WHAT THE EXERCISE ASKS:
Could you restate all of the entries, word for word?

DATA IN THIS EXERCISE:

⟨

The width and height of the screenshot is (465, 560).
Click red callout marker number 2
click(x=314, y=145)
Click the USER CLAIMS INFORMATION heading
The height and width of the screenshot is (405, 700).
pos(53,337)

⟩

RESULT OF THIS EXERCISE:
The width and height of the screenshot is (465, 560).
Click red callout marker number 2
click(x=314, y=145)
Click the USER CLAIMS INFORMATION heading
The height and width of the screenshot is (405, 700).
pos(53,337)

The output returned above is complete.